1. Implement __builtin_thread_pointer for Linux/x86.
2. Document its behavior.
Comment 1 Jakub Jelinek 2020-09-07 14:05:34 UTC
And if possible, optimize, so that if one does say
int *p = (int *)__builtin_thread_pointer ();
return p[4];
or
return p[i];
it will not read %fs:0 into a register and read 16(%reg), but rather read %fs:16
etc. (of course only if not -mno-tls-direct-seg-refs) or not read 16(%reg,%regI,4) but %fs:16(,%regI,4) etc.
Comment 2 Hongtao.liu 2020-09-08 06:54:09 UTC
Do we also need "__builtin_set_thread_pointer" ?
Comment 3 Hongtao.liu 2020-09-08 08:15:02 UTC
(In reply to Jakub Jelinek from comment #1)
> And if possible, optimize, so that if one does say
> int *p = (int *)__builtin_thread_pointer ();
> return p[4];
> or
> return p[i];
> it will not read %fs:0 into a register and read 16(%reg), but rather read
> %fs:16
> etc. (of course only if not -mno-tls-direct-seg-refs) or not read
> 16(%reg,%regI,4) but %fs:16(,%regI,4) etc.

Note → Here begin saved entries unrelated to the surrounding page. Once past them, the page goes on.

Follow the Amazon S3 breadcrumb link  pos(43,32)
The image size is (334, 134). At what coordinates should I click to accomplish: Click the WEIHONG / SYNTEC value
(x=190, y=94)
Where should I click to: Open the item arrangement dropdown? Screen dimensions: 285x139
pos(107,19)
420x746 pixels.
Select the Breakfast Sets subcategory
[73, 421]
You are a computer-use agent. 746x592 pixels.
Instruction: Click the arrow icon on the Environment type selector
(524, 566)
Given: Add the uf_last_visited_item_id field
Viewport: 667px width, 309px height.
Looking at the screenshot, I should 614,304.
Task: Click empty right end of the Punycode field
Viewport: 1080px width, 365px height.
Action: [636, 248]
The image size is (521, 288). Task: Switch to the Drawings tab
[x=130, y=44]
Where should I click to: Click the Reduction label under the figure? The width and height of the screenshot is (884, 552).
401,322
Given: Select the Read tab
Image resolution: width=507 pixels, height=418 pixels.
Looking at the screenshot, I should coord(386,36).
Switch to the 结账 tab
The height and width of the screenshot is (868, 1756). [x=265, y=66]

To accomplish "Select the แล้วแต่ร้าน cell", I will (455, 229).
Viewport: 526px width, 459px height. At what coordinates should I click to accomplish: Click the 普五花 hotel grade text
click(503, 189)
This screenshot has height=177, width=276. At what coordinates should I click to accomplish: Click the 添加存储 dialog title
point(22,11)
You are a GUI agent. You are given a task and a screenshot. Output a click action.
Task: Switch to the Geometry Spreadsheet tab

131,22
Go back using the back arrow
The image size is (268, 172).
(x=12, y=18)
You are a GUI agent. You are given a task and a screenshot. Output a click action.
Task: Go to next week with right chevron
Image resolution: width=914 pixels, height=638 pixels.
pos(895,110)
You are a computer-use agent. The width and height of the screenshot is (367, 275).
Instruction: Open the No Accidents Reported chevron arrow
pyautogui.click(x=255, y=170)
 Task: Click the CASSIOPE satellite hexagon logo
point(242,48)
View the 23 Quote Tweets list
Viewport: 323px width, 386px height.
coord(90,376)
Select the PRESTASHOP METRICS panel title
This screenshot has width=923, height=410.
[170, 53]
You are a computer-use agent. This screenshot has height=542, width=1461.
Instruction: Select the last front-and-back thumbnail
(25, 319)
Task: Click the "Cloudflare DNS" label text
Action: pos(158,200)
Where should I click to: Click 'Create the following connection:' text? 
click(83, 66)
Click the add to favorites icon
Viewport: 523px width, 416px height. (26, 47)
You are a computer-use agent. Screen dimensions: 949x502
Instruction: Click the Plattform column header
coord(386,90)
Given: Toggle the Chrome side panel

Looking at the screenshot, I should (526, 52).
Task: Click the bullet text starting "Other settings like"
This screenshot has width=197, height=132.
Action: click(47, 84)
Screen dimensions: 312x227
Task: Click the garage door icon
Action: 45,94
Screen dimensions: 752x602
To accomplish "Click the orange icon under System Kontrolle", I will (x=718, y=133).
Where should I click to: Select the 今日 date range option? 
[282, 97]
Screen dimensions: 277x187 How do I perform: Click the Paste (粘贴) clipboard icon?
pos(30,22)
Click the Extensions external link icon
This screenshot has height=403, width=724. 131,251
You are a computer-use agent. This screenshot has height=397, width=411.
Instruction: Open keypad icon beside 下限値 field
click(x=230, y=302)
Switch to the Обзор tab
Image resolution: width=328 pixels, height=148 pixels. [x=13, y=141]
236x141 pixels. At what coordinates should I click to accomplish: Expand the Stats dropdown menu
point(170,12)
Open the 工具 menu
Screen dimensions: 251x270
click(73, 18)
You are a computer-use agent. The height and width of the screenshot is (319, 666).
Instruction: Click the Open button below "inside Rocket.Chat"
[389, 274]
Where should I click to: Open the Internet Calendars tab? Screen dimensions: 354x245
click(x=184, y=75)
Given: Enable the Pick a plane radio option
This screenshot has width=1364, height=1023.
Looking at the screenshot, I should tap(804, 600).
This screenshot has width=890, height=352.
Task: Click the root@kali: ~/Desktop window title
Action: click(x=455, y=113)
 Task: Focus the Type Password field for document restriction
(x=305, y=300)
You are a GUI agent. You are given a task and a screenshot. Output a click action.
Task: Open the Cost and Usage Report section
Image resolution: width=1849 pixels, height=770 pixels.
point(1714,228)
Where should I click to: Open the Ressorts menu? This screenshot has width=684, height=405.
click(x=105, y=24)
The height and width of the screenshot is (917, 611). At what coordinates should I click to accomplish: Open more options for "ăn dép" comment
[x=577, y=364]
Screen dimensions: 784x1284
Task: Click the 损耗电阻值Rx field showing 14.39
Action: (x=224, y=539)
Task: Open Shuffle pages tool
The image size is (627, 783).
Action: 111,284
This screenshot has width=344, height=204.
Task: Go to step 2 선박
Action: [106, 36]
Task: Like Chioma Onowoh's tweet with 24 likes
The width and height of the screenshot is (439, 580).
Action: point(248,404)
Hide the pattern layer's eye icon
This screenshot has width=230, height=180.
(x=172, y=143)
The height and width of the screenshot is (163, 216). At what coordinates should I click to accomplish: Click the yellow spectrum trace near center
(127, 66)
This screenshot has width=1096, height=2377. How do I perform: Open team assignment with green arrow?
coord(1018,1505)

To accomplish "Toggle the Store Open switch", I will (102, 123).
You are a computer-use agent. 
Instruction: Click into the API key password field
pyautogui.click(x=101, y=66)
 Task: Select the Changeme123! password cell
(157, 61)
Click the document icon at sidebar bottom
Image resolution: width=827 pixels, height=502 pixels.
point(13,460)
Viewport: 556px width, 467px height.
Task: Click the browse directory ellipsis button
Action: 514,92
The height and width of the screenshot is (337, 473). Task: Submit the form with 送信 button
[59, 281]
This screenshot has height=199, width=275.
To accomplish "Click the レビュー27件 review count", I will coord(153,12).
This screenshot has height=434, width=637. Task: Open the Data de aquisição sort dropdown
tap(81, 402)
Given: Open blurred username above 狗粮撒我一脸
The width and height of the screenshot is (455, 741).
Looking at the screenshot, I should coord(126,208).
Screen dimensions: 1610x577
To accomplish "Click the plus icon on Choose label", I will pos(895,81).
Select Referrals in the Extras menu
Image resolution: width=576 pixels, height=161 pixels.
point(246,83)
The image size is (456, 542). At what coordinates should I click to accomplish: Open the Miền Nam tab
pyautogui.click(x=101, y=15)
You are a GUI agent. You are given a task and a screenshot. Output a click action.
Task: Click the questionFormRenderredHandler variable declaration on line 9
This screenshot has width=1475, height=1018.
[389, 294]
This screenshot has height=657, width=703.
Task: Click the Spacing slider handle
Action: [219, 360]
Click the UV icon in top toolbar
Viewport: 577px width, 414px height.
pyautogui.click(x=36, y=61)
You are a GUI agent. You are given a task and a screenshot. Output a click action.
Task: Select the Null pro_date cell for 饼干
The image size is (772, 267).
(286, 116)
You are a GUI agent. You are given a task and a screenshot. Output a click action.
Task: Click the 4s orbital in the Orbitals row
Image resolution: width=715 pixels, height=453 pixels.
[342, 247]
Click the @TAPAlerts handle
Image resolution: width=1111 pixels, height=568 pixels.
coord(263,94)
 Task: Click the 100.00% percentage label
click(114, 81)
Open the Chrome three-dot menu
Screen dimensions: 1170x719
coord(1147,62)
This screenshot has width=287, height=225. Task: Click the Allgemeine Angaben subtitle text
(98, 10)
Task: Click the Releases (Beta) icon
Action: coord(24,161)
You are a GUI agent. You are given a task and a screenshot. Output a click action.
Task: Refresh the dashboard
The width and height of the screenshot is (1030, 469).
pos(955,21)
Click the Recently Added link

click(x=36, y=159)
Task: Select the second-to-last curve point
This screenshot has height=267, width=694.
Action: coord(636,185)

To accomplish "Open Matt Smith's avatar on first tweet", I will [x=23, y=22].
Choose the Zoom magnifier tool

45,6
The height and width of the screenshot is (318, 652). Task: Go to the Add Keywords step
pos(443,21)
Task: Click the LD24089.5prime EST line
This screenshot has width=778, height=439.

This optimization already exists in i386/x86-64 backend.
Comment 4 GCC Commits 2020-09-09 08:29:33 UTC
The master branch has been updated by hongtao Liu <liuhongt@gcc.gnu.org>:

https://gcc.gnu.org/g:e470d8af81d390df1166e9d9cf10b00c0692a495

commit r11-3067-ge470d8af81d390df1166e9d9cf10b00c0692a495
Author: liuhongt <hongtao.liu@intel.com>
Date:   Tue Sep 8 15:44:58 2020 +0800

    Implement __builtin_thread_pointer for x86 TLS.
    
    gcc/ChangeLog:
            PR target/96955
            * config/i386/i386.md (get_thread_pointer<mode>): New
            expander.
    
    gcc/testsuite/ChangeLog:
    
            * gcc.target/i386/builtin_thread_pointer.c: New test.
Comment 5 Hongtao.liu 2020-09-09 08:40:12 UTC
Fixed in GCC11.
Comment 6 H.J. Lu 2020-09-09 11:05:39 UTC
Fixed for GCC 11.
Comment 7 GCC Commits 2020-09-09 17:44:05 UTC
The master branch has been updated by H.J. Lu <hjl@gcc.gnu.org>:

https://gcc.gnu.org/g:bf69edf8ce47ca618eff30df2308279a40b22096

commit r11-3081-gbf69edf8ce47ca618eff30df2308279a40b22096
Author: H.J. Lu <hjl.tools@gmail.com>
Date:   Wed Sep 9 10:29:47 2020 -0700

    x32: Update gcc.target/i386/builtin_thread_pointer.c
    
    Update gcc.target/i386/builtin_thread_pointer.c for x32.  For
    
    int
    foo3 (int i)
    {
      int* p = (int*) __builtin_thread_pointer ();
      return p[i];
    }
    
    we can't generate:
    
            movl    %fs:0(,%edi,4), %eax
            ret
    
    for x32 since the address of %fs:0(,%edi,4) is %fs + zero-extended to 64
    bits of 0(,%edi,4).  Instead, we generate:
    
            movl    %fs:0, %eax
            movl    (%eax,%edi,4), %eax
    
            PR target/96955
            * gcc.target/i386/builtin_thread_pointer.c: Update scan-assembler
            for x32.